-- To do --
Your result will be the set of lines with "list", copied from the material below.

-- Provided entries --

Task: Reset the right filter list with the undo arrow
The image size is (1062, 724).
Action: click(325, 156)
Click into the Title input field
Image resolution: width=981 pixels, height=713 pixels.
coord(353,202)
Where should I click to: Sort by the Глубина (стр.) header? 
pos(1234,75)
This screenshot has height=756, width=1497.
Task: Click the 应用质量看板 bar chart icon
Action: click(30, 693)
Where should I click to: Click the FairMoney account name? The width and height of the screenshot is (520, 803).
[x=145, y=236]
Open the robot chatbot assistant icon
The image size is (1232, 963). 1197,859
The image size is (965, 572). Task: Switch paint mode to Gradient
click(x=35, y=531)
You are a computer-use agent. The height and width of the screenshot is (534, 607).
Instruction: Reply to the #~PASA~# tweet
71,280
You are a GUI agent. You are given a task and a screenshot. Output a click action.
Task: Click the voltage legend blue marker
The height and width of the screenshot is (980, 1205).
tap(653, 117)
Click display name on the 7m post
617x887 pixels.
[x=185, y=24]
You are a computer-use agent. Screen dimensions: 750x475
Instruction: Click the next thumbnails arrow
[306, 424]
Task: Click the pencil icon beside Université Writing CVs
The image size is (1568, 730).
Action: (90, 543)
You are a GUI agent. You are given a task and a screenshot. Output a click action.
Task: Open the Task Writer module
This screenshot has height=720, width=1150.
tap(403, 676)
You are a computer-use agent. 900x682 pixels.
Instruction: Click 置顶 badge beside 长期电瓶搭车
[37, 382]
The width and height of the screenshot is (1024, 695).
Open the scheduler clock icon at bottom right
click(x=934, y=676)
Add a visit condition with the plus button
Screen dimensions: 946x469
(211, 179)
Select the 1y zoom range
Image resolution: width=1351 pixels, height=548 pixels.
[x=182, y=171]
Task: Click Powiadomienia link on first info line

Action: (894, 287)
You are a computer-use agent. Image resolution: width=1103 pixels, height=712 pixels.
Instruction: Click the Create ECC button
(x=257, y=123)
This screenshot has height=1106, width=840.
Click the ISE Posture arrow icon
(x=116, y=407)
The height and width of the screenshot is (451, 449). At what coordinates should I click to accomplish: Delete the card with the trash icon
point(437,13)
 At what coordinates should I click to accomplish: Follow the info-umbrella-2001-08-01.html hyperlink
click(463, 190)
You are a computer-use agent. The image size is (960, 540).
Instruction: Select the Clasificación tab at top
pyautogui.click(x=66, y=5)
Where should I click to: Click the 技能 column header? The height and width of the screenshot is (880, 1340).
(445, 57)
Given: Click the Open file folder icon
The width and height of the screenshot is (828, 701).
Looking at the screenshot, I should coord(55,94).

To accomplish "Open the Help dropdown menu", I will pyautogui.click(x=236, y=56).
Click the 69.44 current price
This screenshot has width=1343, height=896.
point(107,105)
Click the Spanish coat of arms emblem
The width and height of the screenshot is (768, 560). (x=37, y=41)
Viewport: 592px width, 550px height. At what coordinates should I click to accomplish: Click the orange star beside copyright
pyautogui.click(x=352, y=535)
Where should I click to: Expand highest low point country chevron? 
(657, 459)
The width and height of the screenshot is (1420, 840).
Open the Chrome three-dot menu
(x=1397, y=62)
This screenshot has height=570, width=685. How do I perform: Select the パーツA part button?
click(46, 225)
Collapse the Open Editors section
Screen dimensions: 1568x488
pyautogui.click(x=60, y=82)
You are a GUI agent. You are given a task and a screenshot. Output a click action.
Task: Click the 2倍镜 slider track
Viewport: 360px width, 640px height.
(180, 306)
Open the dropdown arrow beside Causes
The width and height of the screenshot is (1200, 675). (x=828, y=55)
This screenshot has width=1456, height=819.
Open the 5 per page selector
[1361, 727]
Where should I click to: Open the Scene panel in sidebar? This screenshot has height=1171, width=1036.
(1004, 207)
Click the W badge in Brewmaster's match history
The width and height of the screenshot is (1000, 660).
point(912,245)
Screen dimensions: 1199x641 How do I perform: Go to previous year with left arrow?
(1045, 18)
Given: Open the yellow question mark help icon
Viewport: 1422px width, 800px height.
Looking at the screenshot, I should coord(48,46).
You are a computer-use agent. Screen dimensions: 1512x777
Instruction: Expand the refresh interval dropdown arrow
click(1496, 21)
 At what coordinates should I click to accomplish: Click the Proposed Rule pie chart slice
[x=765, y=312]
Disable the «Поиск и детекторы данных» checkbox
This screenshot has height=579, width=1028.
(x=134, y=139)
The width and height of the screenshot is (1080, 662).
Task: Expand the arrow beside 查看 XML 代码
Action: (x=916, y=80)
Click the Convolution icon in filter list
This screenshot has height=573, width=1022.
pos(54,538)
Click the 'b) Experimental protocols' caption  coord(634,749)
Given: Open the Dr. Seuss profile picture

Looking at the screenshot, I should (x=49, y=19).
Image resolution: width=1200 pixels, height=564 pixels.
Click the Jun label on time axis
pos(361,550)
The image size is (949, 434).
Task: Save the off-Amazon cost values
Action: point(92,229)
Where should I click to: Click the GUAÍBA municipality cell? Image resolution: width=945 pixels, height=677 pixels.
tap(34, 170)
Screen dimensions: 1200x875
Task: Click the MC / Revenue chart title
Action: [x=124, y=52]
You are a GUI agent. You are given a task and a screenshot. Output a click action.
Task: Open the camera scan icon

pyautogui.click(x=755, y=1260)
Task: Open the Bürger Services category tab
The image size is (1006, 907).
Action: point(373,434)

-- Answer section --
Task: Reset the right filter list with the undo arrow
Click the Convolution icon in filter list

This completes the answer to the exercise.